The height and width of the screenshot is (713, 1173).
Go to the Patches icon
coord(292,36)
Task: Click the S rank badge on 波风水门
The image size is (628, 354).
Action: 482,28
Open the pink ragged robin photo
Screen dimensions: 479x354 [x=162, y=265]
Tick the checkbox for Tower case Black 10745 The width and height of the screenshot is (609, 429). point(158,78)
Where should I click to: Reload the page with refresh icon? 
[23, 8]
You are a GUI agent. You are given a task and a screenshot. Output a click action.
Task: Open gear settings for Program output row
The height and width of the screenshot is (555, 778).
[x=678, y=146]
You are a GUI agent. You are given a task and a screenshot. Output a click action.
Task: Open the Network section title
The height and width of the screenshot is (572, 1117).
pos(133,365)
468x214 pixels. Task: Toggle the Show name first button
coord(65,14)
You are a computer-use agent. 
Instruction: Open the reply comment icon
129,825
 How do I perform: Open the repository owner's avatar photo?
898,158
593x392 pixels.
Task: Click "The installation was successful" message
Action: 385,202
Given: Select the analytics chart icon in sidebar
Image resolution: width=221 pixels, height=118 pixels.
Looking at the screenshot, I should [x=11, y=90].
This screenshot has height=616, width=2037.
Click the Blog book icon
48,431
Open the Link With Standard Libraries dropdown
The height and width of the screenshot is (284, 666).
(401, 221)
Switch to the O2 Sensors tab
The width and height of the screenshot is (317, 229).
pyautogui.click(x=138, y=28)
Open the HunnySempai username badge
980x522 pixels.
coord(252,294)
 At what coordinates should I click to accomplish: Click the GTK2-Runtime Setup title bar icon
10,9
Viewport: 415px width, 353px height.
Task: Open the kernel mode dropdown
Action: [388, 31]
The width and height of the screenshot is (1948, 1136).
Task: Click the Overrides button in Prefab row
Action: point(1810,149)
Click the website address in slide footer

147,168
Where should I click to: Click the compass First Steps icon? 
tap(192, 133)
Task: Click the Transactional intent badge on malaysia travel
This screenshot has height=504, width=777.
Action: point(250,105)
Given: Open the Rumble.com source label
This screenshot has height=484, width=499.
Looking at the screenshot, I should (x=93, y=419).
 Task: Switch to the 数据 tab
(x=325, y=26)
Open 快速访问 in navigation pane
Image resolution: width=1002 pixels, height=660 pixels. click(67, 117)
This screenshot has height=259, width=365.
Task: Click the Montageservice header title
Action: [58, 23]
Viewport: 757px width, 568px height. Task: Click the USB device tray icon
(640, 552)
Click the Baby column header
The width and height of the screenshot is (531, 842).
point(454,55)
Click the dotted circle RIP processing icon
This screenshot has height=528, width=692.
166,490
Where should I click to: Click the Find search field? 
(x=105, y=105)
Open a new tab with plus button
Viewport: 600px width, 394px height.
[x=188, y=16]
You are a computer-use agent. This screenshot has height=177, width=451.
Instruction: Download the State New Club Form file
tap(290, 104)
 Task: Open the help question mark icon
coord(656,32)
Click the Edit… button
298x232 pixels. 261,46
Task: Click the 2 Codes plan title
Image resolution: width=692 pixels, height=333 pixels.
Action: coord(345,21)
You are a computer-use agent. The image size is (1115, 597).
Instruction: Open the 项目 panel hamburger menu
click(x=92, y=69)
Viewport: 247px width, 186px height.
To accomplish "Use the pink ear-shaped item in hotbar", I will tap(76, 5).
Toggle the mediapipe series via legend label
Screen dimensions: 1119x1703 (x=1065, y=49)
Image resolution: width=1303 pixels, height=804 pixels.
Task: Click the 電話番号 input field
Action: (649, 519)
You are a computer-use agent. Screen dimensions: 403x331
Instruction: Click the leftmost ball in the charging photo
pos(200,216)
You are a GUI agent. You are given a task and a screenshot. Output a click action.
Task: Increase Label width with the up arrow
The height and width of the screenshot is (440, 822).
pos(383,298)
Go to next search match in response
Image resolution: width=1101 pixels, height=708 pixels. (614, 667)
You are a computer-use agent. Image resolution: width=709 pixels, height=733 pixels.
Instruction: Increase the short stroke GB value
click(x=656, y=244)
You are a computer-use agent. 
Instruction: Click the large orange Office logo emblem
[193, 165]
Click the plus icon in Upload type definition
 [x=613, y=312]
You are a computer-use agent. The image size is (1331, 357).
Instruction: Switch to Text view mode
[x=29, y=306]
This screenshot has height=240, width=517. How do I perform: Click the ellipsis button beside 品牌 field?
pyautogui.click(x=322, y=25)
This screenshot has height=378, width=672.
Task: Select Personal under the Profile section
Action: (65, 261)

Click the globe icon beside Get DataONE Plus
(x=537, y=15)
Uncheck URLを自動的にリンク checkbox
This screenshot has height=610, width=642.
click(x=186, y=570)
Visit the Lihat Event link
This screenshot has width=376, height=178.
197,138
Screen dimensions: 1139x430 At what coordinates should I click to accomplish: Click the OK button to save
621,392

Task to complete:
Copy every record exactly, with nothing added or dropped.

Your response:
The height and width of the screenshot is (713, 1173).
Go to the Patches icon
coord(292,36)
Task: Click the S rank badge on 波风水门
The image size is (628, 354).
Action: 482,28
Open the pink ragged robin photo
Screen dimensions: 479x354 [x=162, y=265]
Tick the checkbox for Tower case Black 10745 The width and height of the screenshot is (609, 429). point(158,78)
Where should I click to: Reload the page with refresh icon? 
[23, 8]
You are a GUI agent. You are given a task and a screenshot. Output a click action.
Task: Open gear settings for Program output row
The height and width of the screenshot is (555, 778).
[x=678, y=146]
You are a GUI agent. You are given a task and a screenshot. Output a click action.
Task: Open the Network section title
The height and width of the screenshot is (572, 1117).
pos(133,365)
468x214 pixels. Task: Toggle the Show name first button
coord(65,14)
You are a computer-use agent. 
Instruction: Open the reply comment icon
129,825
 How do I perform: Open the repository owner's avatar photo?
898,158
593x392 pixels.
Task: Click "The installation was successful" message
Action: 385,202
Given: Select the analytics chart icon in sidebar
Image resolution: width=221 pixels, height=118 pixels.
Looking at the screenshot, I should [x=11, y=90].
This screenshot has height=616, width=2037.
Click the Blog book icon
48,431
Open the Link With Standard Libraries dropdown
The height and width of the screenshot is (284, 666).
(401, 221)
Switch to the O2 Sensors tab
The width and height of the screenshot is (317, 229).
pyautogui.click(x=138, y=28)
Open the HunnySempai username badge
980x522 pixels.
coord(252,294)
 At what coordinates should I click to accomplish: Click the GTK2-Runtime Setup title bar icon
10,9
Viewport: 415px width, 353px height.
Task: Open the kernel mode dropdown
Action: [388, 31]
The width and height of the screenshot is (1948, 1136).
Task: Click the Overrides button in Prefab row
Action: point(1810,149)
Click the website address in slide footer

147,168
Where should I click to: Click the compass First Steps icon? 
tap(192, 133)
Task: Click the Transactional intent badge on malaysia travel
This screenshot has height=504, width=777.
Action: point(250,105)
Given: Open the Rumble.com source label
This screenshot has height=484, width=499.
Looking at the screenshot, I should (x=93, y=419).
 Task: Switch to the 数据 tab
(x=325, y=26)
Open 快速访问 in navigation pane
Image resolution: width=1002 pixels, height=660 pixels. click(67, 117)
This screenshot has height=259, width=365.
Task: Click the Montageservice header title
Action: [58, 23]
Viewport: 757px width, 568px height. Task: Click the USB device tray icon
(640, 552)
Click the Baby column header
The width and height of the screenshot is (531, 842).
point(454,55)
Click the dotted circle RIP processing icon
This screenshot has height=528, width=692.
166,490
Where should I click to: Click the Find search field? 
(x=105, y=105)
Open a new tab with plus button
Viewport: 600px width, 394px height.
[x=188, y=16]
You are a computer-use agent. This screenshot has height=177, width=451.
Instruction: Download the State New Club Form file
tap(290, 104)
 Task: Open the help question mark icon
coord(656,32)
Click the Edit… button
298x232 pixels. 261,46
Task: Click the 2 Codes plan title
Image resolution: width=692 pixels, height=333 pixels.
Action: coord(345,21)
You are a computer-use agent. The image size is (1115, 597).
Instruction: Open the 项目 panel hamburger menu
click(x=92, y=69)
Viewport: 247px width, 186px height.
To accomplish "Use the pink ear-shaped item in hotbar", I will tap(76, 5).
Toggle the mediapipe series via legend label
Screen dimensions: 1119x1703 (x=1065, y=49)
Image resolution: width=1303 pixels, height=804 pixels.
Task: Click the 電話番号 input field
Action: (649, 519)
You are a computer-use agent. Screen dimensions: 403x331
Instruction: Click the leftmost ball in the charging photo
pos(200,216)
You are a GUI agent. You are given a task and a screenshot. Output a click action.
Task: Increase Label width with the up arrow
The height and width of the screenshot is (440, 822).
pos(383,298)
Go to next search match in response
Image resolution: width=1101 pixels, height=708 pixels. (614, 667)
You are a computer-use agent. Image resolution: width=709 pixels, height=733 pixels.
Instruction: Increase the short stroke GB value
click(x=656, y=244)
You are a computer-use agent. 
Instruction: Click the large orange Office logo emblem
[193, 165]
Click the plus icon in Upload type definition
 [x=613, y=312]
You are a computer-use agent. The image size is (1331, 357).
Instruction: Switch to Text view mode
[x=29, y=306]
This screenshot has height=240, width=517. How do I perform: Click the ellipsis button beside 品牌 field?
pyautogui.click(x=322, y=25)
This screenshot has height=378, width=672.
Task: Select Personal under the Profile section
Action: (65, 261)

Click the globe icon beside Get DataONE Plus
(x=537, y=15)
Uncheck URLを自動的にリンク checkbox
This screenshot has height=610, width=642.
click(x=186, y=570)
Visit the Lihat Event link
This screenshot has width=376, height=178.
197,138
Screen dimensions: 1139x430 At what coordinates should I click to accomplish: Click the OK button to save
621,392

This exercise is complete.